Tabii bir kahkaha fırtınası koptu, hepimiz oraya gittik. Pek çok terakki de onun için… Ancak hiç şüphe yok ki Kivi’de de çok terakki olmuş. İstersek bunu tecrübe edeceklerdi ve ettiler de…
Yavaş yavaş birlikte köye döndük. Seza’ya sordum:
“Kivi hakkındaki fikrin Seza?”
“Terakki değil, olmuş bitmiş bir şey.” dedi. Selime’nin kolunu sıkarak onu pek fena mevkide bırakan bir kahkaha salıverdi. Kardeşim güya, bunları işitmiyordu.
Birkaç gün sonra enişte bey geldi. Artık buna ciddi bir renk vermek lazımdı. Şöylece aile arasında görüştük. İhtiyar halaların, teyzelerin, bütün bir yaz bize misafir gelen bu hısım akrabanın fikrini sorduk. Dadılar, bacılar sevinçlerinden biraz ağladılar.
Bir akşam ihtiyarlar otururken kardeşimi çağırdık:
“Bak.” dedim. “Birader Kivi’nin talim terbiyesinde gösterdiğin dikkat ve gayretinden pek memnun olduk hatta buna mükâfaten enişte beyin, mübarek halan, teyzelerin, nineciğin ve nihayet işte ben sana Selime’yi veriyoruz. Beraberce talim ve terbiyeye alıştırırsınız… Sen de aldın, kabul ettin demektir. Haydi, enişte beyin elinden öp, onlar da senin alnından öpsünler, biçare Kivi’de elinizden kurtulsun! Seza’ya da sıra gelsin.”

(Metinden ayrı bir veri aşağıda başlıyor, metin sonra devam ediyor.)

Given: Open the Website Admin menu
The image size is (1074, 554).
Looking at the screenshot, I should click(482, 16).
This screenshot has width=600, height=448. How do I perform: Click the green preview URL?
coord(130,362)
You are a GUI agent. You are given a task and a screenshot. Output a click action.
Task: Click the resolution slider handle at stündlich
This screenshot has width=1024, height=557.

Kızlar kapıdan dinliyorlardı. Böyle de oldu. Sonra ben, zihnen düğünü köyde yapmaya karar verdim.
“Canım, nasıl olur! Kızın hiçbir şeyi yok. Olur mu? Gel yapma…”

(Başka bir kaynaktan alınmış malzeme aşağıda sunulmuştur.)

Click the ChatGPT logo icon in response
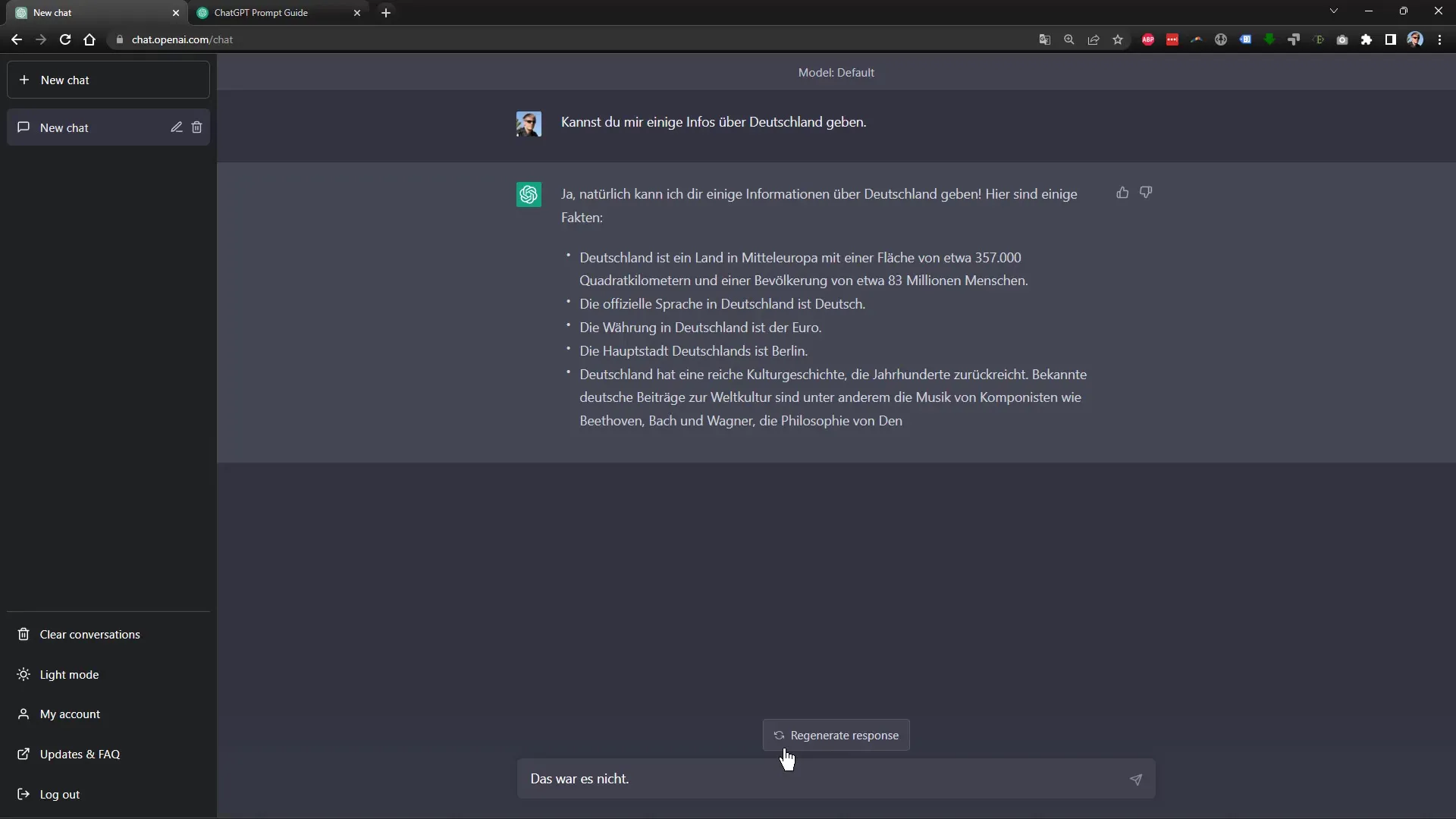The height and width of the screenshot is (819, 1456). [x=528, y=195]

Dinlemedim. İstanbul’a kadar anneme gönderdiğim ufak tefek alım haberinden sonra, sadece bir gün tedarikiyle bütün aileyi topladık. Bir gece kasabadan imam efendi geldi, erkekler bir tarafa toplandık. Nikâhı kıydık.
Benim haberim yok… Seza kızları hatta köy kızlarını da başına toplamış, beyaz yeldirmeler, beyaz örtüleriyle Kivi biçaresini de süslemişler hatta tellemişler, arabaya da çiçekler takmışlar…
Tam nikâh bitti, köy âdeti üzere alaya buyurun demezler mi?
“Ne alayı?”
“Gelin alayı!..”
Olur olmaza yer yok, her şey hazırlanmış. Köylüler için bir kat davul zurna getirtmiştim, onlar öne düştüler, gelin hanımı arabaya bindirdik, Kivi’nin o aheste adımıyla üç defa köyü dolaştırdık; kadınlar, kızlar arabanın önünde, erkekler biraz uzakça, arkadan gelini örttük, kapadık. O zavallı elimizden kurtulmak için havanın soğukluğundan, üşüyeceğinden bahsediyordu. Kim dinler, düğünümüzü yaptık.
Aradan üç-dört ay geçti, kardeşimin artık Kivi’yi satacak zamanı gelmişti fakat bir şey söylemiyordu. Sonra bir gün cesaret ederek:
“Bu adam olur şey değil.” dedi. “Müşteri de çıkmış iken…”
Ben, Seza’nın yüzüne baktım, o gülümsüyordu.
“Bana kalırsa…” dedim. “Siz onu satmayınız. Kivi sizin çok zahmetinizi çekmiş bir emektardır. Onu çok hırpalamıştınız. Hem bir gün gelir, kim bilir hangi sebeple gönüllerde bir hırpalamak ihtiyacı doğarsa Kivi elde bulunsun. Ne dersin Seza?”